Milyonlarca işçinin kaderinin belirlendiği asgari ücret sürecinde ise, örgütsüz olduğumuz ve masada oturan sendika bürokratları bizleri temsil etmediği için, sadece izlemekle yetindik. Ancak tek tek işyelerinde ve bulunduğumuz havzalarda ocak zamlarını bizler belirleyebilir, toplu sözleşmelerimizi yapabiliriz.
Bunun en temel şartı ise, kendi gücümüze ve birliğimize güvenmektir. Bugünden itibaren yapmamız gereken şey işyerlerinden başlayarak kuracağımız komitelerimizle, birliklerimizle, ocak zamlarına hazırlanmaktır.

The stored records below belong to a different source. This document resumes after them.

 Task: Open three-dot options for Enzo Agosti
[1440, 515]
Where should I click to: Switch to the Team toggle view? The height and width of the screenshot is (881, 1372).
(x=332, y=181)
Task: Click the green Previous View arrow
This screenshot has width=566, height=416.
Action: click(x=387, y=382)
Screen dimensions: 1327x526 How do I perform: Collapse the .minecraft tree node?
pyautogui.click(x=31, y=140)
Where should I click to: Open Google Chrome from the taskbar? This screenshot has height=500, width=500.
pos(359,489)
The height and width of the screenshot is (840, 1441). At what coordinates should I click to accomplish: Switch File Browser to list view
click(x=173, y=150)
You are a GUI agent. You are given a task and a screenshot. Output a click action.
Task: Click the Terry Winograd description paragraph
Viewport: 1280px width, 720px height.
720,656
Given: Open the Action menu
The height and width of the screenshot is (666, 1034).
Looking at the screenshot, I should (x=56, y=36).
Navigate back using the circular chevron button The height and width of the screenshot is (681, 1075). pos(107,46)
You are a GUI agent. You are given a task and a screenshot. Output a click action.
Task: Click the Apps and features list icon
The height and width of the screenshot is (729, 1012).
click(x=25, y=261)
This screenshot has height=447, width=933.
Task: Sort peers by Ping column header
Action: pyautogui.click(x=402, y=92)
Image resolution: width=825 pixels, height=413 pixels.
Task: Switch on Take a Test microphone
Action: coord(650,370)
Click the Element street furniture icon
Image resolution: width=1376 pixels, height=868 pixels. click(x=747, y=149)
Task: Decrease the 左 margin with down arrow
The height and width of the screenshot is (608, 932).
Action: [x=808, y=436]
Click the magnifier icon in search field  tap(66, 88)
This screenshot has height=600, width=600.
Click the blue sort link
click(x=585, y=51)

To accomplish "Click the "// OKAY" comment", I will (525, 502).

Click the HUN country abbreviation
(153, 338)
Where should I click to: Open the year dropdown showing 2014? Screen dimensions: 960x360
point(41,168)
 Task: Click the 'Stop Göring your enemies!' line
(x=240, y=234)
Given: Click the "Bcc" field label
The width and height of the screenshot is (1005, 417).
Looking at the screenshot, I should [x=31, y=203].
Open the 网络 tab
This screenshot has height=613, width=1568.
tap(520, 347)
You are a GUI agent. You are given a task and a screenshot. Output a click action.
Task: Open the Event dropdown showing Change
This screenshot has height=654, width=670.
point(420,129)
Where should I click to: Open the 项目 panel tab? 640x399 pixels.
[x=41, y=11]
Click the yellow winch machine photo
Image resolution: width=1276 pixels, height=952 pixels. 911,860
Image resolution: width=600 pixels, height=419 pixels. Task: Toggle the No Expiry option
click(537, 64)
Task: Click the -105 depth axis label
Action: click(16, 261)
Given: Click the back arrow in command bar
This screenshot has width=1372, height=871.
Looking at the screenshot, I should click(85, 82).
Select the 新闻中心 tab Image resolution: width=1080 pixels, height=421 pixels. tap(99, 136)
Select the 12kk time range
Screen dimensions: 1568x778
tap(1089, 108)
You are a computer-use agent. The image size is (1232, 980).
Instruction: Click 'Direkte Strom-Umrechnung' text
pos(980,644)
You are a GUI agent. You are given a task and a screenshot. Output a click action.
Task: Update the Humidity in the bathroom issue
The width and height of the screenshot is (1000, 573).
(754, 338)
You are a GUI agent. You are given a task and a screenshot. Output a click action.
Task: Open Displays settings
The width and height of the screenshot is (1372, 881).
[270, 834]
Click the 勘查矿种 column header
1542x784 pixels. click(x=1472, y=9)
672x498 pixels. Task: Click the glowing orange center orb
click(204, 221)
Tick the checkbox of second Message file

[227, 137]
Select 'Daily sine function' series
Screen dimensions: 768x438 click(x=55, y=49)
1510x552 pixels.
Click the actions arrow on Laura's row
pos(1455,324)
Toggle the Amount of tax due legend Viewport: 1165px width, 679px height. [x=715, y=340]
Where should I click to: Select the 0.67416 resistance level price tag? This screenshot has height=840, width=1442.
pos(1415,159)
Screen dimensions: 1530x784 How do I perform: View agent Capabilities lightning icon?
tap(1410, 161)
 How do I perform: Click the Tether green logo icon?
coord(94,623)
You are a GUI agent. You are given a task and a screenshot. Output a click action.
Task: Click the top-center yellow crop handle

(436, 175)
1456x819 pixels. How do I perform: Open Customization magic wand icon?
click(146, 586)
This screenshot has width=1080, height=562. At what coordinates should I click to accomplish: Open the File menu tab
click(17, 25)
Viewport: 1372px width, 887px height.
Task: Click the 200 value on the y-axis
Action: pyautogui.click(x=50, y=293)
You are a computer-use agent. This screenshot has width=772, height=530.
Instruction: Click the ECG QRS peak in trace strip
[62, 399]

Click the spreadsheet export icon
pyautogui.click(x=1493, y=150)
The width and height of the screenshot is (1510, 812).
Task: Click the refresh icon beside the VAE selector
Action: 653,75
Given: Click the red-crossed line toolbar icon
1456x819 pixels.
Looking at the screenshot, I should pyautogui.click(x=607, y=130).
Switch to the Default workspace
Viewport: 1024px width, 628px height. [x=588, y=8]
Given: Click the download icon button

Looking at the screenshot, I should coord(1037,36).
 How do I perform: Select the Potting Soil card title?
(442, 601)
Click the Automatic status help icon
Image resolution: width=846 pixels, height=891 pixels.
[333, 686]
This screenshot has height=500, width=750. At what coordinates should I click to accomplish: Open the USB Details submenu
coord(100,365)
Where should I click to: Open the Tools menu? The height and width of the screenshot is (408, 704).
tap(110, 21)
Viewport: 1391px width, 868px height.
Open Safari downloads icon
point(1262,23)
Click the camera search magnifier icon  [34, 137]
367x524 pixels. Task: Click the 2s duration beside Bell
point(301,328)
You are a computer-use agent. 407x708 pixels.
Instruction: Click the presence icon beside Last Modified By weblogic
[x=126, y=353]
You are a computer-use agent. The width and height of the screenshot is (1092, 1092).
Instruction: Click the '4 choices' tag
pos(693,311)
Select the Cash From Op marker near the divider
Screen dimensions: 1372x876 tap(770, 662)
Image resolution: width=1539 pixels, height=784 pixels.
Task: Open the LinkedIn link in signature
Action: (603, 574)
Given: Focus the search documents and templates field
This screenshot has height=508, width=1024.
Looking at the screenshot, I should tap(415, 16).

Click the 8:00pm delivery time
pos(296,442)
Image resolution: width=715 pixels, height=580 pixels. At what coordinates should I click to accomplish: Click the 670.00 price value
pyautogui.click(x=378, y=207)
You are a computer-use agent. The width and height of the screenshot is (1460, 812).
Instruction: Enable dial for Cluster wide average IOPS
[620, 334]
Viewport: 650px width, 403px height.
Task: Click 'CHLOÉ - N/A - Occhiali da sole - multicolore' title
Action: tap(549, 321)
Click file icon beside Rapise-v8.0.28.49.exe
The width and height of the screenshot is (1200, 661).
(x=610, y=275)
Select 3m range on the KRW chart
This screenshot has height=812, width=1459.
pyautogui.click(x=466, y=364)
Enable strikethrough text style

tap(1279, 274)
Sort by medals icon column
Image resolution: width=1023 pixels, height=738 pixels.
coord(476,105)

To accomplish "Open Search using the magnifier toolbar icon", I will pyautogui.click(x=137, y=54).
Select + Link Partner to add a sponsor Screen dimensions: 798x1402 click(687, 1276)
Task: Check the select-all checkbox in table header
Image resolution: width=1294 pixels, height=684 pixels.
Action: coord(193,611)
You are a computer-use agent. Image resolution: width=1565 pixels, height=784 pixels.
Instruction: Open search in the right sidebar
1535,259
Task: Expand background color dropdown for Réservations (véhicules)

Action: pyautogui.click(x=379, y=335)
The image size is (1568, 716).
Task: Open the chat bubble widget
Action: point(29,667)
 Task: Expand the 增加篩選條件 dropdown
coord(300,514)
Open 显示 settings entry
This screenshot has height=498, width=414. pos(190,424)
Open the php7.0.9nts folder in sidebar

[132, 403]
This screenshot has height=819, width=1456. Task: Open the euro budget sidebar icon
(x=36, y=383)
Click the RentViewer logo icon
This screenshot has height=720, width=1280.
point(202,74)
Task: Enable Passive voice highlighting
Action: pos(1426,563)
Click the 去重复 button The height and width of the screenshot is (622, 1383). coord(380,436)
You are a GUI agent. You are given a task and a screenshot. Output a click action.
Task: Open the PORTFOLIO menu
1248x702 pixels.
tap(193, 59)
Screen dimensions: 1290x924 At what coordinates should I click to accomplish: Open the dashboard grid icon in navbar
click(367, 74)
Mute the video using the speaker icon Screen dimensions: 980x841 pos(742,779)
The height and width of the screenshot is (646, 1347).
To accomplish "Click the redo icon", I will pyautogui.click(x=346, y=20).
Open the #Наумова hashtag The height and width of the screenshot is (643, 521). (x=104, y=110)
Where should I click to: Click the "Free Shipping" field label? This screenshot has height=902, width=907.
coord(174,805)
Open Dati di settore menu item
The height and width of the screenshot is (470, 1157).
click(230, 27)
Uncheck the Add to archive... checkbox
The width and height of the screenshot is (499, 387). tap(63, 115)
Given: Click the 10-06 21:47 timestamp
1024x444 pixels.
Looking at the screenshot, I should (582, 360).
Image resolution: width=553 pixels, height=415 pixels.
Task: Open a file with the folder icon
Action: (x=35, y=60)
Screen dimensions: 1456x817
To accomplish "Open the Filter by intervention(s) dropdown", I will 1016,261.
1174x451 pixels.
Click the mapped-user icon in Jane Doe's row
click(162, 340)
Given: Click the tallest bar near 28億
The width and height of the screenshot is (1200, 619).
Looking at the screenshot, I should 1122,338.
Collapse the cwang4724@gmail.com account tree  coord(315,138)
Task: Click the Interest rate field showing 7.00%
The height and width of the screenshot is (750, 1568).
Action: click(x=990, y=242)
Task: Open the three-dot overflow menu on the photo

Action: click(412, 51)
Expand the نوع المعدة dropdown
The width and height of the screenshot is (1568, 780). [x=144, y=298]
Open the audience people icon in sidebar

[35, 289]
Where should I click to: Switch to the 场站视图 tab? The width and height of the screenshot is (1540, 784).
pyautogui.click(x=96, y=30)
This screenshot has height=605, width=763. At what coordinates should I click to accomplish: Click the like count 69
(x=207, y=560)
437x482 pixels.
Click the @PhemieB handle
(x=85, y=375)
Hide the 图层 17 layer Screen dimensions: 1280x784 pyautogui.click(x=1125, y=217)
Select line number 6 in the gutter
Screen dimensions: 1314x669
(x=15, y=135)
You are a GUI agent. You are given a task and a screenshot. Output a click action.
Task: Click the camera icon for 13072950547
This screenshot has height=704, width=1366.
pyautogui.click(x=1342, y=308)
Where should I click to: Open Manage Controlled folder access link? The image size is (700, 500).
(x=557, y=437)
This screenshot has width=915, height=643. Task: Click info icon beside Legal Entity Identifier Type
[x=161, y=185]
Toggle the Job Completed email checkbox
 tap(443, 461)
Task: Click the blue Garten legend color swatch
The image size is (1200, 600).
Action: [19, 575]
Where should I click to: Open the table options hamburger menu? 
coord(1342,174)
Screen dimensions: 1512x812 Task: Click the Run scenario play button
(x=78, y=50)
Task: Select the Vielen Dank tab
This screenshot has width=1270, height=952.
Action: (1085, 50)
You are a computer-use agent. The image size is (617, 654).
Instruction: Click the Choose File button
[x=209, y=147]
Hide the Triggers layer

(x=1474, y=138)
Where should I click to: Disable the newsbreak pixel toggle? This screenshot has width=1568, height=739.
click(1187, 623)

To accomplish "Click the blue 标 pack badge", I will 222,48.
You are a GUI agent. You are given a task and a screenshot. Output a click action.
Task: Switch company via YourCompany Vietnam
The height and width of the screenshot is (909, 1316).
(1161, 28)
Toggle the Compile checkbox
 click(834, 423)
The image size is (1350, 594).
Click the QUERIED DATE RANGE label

İkinci olarak taleplerimizi netleştirmektir. İnsanca yaşam ve insanca yaşamaya yetecek bir ücret biz işçilerin en temel hakkıdır. Patronlar bizlerin ücretlerini düşürerek daha fazla kâr elde etmeye çalışırlar. Sermayeleri olmadığı için değil, daha fazla kar dürtüsüyle bizleri daha düşük ücrete mahkûm etmek isterler. Biz işçilerin daha fazla ücret alabilmesi ise, vereceğimiz mücadelelere bağlıdır. İşçilerin ücretlerini belirleyici olansa iki sınıfın, sermaye sınıfı ve işçi sınıfının mücadelesidir, bu mücadelede kimin daha baskın olacağıdır. Dolayısıyla ocak ayı zamları sürecinde somut talebimiz patronların ne verebileceği değil, bizlerin ne istediği olmalıdır.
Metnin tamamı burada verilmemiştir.